TG, yes, I think a state could do all those things (although requiring charter teachers to join a union would fly in the face of what freedoms charters think they need not having unionized workers).

It is unlikely, given the charter history, that our legislators would be that protective. I'm sure they all hear "KIPP, KIPP, KIPP" and so KIPP would probably be the first ones in the door.

There are a lot of hoops to jump thru to be a charter so already established ones would have a jump on what to do.

Hard to know.

Catherine said...
This comment has been removed by a blog administrator.
caroline said...

Hi everybody.

In regard to who gets in to charters, they can actually do pretty much anything they want. Nobody has the bandwidth to oversee the application process in detail. I learned that KIPP gives tests to applicants by starting the enrollment process at KIPP San Francisco Bay Academy for my own daughter (which someone in the fawning press should have done rather than taking KIPP's word, by the way).

So the laws are basically meaningless in that area.

There's a homegrown charter high school in my area -- not the kind we "education reform" critics love to hate -- and even it weeds out all but the most motivated with a long, demanding application form and process.

If KIPP is the first charter operator in the door in Seattle, it won't be to take over any struggling schools, by the way. KIPP has done that just once or twice and failed. KIPP's business model calls for opening new schools so it can pick and choose its own students (and leave the ones it doesn't want in the public school down the street).

Ed said...

And it could be written to actually allow staff to have unions.

Thats how its done in some of the states where charters have actually produced positive results.

Shhhhhhhh, don't tell the Spady's or the LEV crowd. They are developing a new Strategy.

dan dempsey said...

What follows is a link to an interesting collection of charts and graphs --- much of it is charter related.

▸ **Supplied data**:
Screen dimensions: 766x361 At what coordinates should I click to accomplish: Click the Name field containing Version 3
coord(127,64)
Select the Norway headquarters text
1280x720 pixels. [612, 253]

▸ **Task brief**: In the charter school discussion, how did the commenter caroline find out that KIPP gives tests to applicants?

▸ **Correct result**: By starting the enrollment process at KIPP San Francisco Bay Academy for the commenter's own daughter.